None of the batsmen who faced Bhuvneshwar Kumar in the first hour at Newlands yesteday managed to lay much bat on ball.

But, after tea, Kagiso Rabada, batting at number nine, hit him high over his head for six.

Faf du Plessis cuts the ball to the third man boundary during his innings of 62 on the opening day of the first Test Picture: GALLO IMAGES

It was that sort of day for India, who competed early but faded as the first day of the Test series wore on to let South Africa back into the game.

The accurate and consistently threatening Kumar was easily the most penetrative of India’s bowlers on the first day of the Test series, and but for a dropped catch would have claimed his sixth five-wicket haul. Instead he took 4/87.

But, as good as Kumar was, and as well as he was supported, South Africa were better.

They recovered from a horror start, shambling to 12/3 inside five overs, to total 286. The cavalry came in the shape of a century stand between AB de Villiers and Faf du Plessis, and Morné Morkel, last out for two, was alone among the home side’s last eight in not making some runs. But by stumps India were 28/3, 258 behind.

One of India’s wickets belonged to Dale Steyn, who because of dire shoulder and muscle injuries bowled in a Test for the first time since November 2016.

Du Plessis won the toss and chose to bat but his top order of Dean Elgar, Aiden Markram and Hashim Amla came matching back in short order. That brought De Villiers and Du Plessis together at the crease, and they shared a partnership of 114 before being removed three overs apart.

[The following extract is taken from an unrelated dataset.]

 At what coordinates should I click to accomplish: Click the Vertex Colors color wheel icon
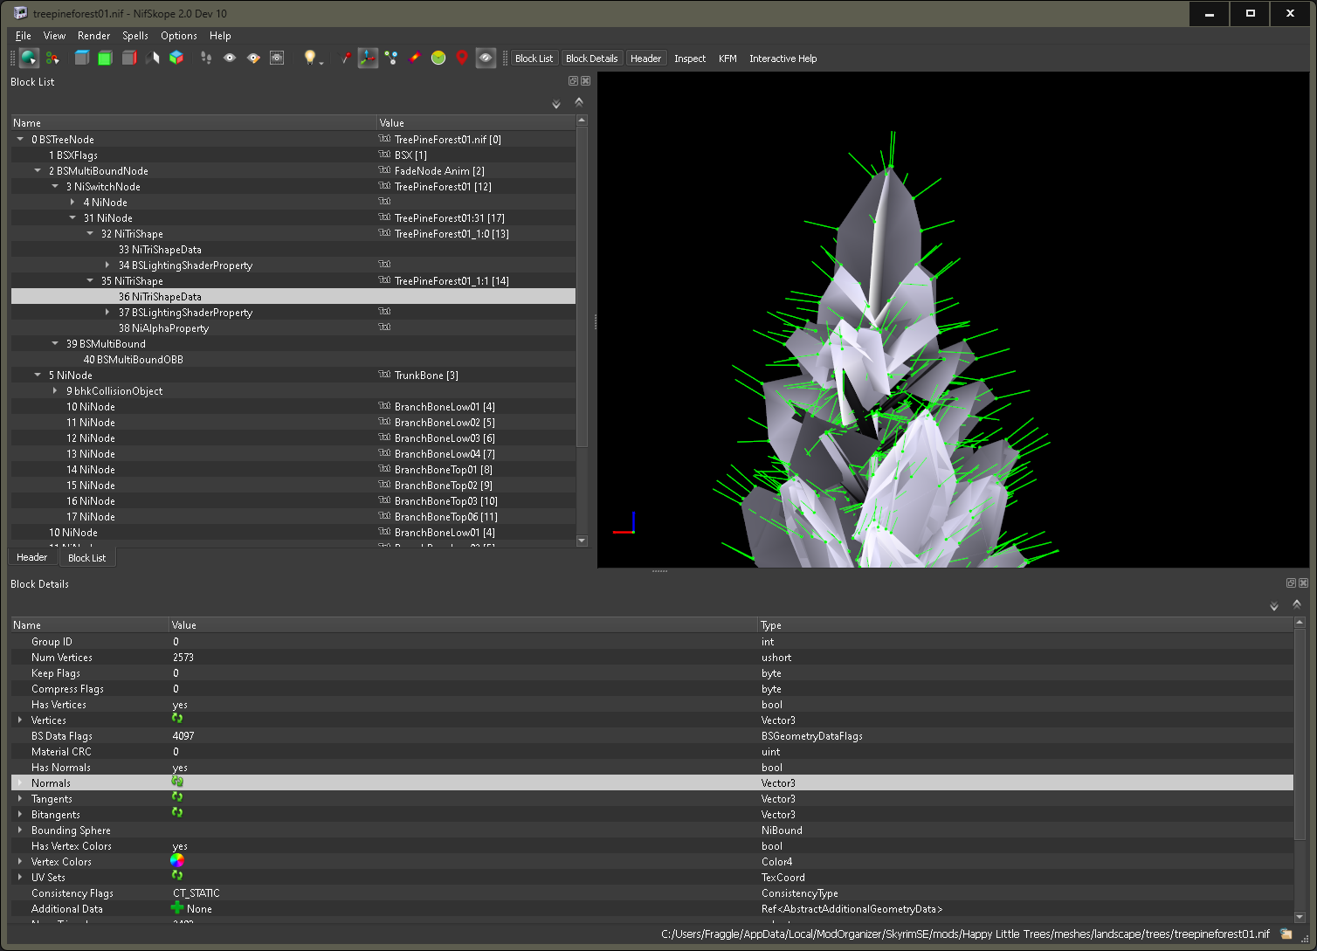177,861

De Villiers batted aggressively for his 65, which came off 84 balls and included 11 fours. Du Plessis, faced 104 deliveries for his 62 and hit 12 fours. De Villiers lost his wicket to debutant seamer Jasprit Bumrah t when he drove at an inswinger and angled it onto his stumps.

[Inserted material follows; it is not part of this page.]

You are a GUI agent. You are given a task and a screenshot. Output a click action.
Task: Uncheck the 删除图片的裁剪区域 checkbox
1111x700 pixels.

South Africa were dismissed with 11 overs left in the day’s play, and in the second of them Steyn ran in to bowl to joyous cheers.

With his 14th delivery he induced a leading edge from Shikhar Dhawan and claimed the skied catch himself. Cheers turned to roars, and Steyn’s scowl to a broad smile.

Vernon Philander had a hard-driving Murali Vijay caught in the gully and Morkel had Kohli taken behind with the first ball of his second spell.

Morkel didn’t concede a run in his two overs and bowled beautifully, but the moment was Steyn’s. It was, no doubt, good to be back.